● PROBLEM TO WORK ON:
Below are entries; output exactly the lines from the one with "You are a GUI" to the one with "Image resolution: width=629", both included, and nothing else.

● DATA EXTRACT:
- Opening Delimiter -

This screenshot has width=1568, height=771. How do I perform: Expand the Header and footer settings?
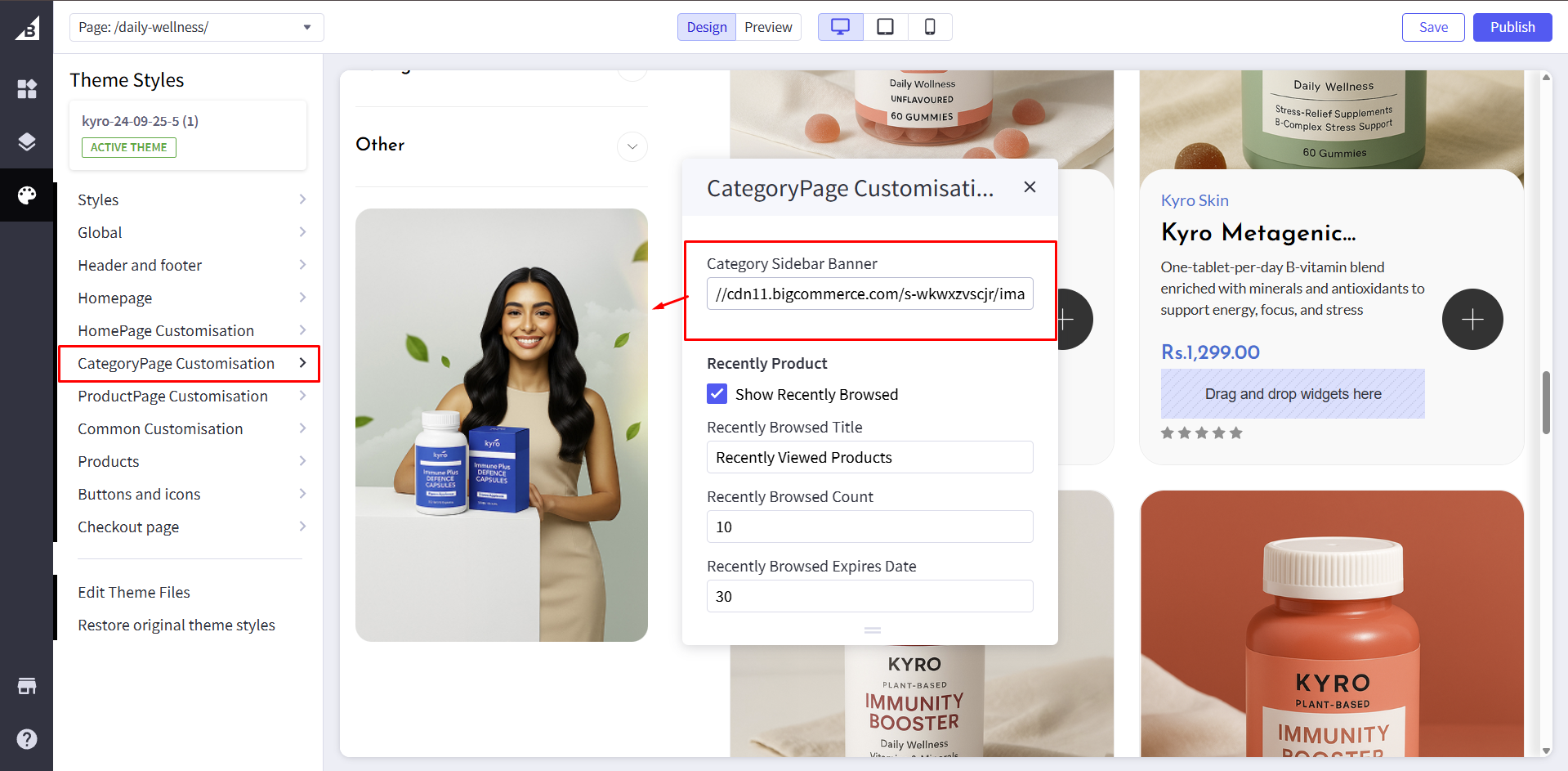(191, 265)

- Closing Delimiter -
- Opening Delimiter -

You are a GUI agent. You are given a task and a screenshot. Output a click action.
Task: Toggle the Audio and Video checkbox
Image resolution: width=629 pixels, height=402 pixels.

- Closing Delimiter -
- Opening Delimiter -

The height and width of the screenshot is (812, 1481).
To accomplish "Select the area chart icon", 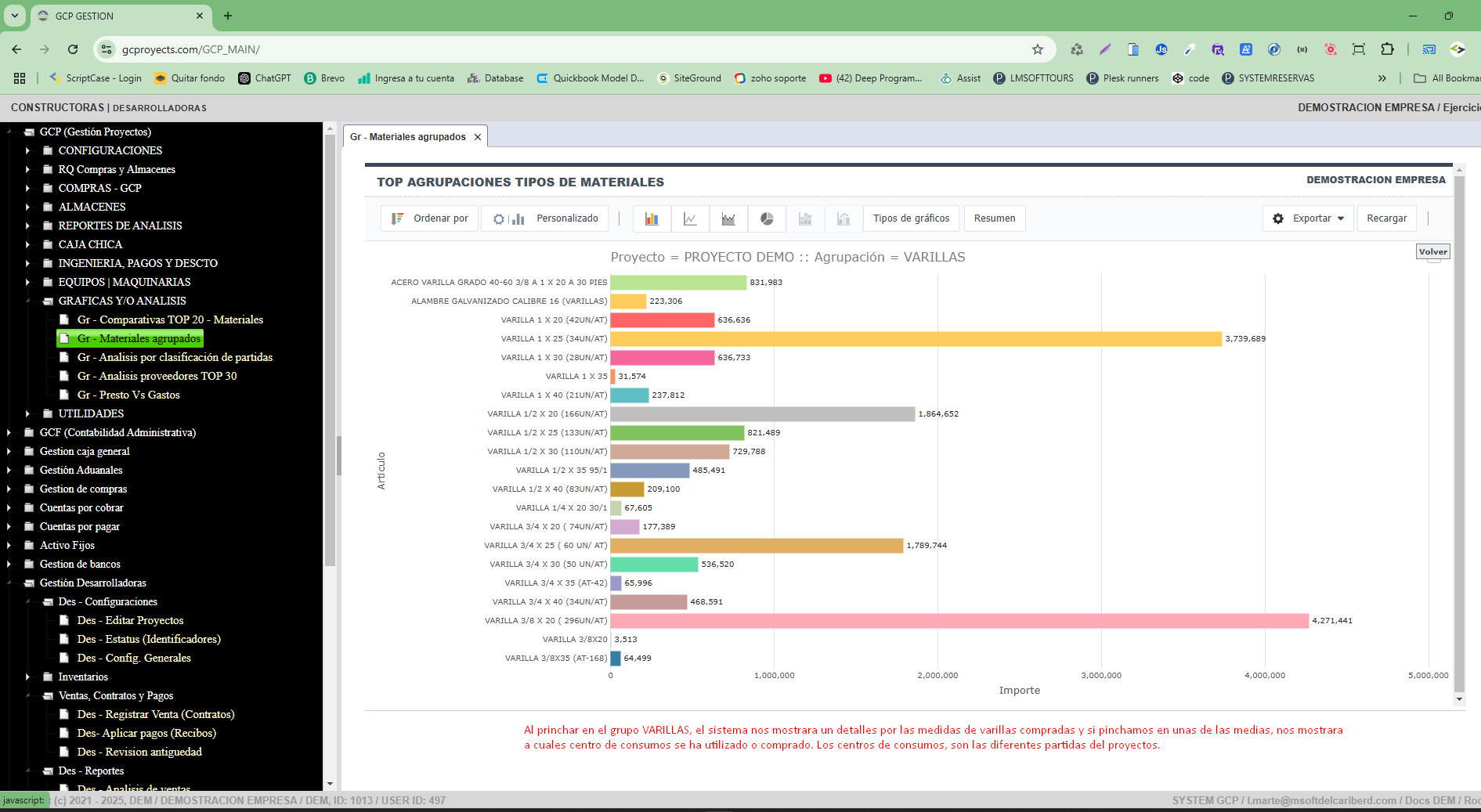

- Closing Delimiter -

● OUTPUT:
You are a GUI agent. You are given a task and a screenshot. Output a click action.
Task: Toggle the Audio and Video checkbox
Image resolution: width=629 pixels, height=402 pixels.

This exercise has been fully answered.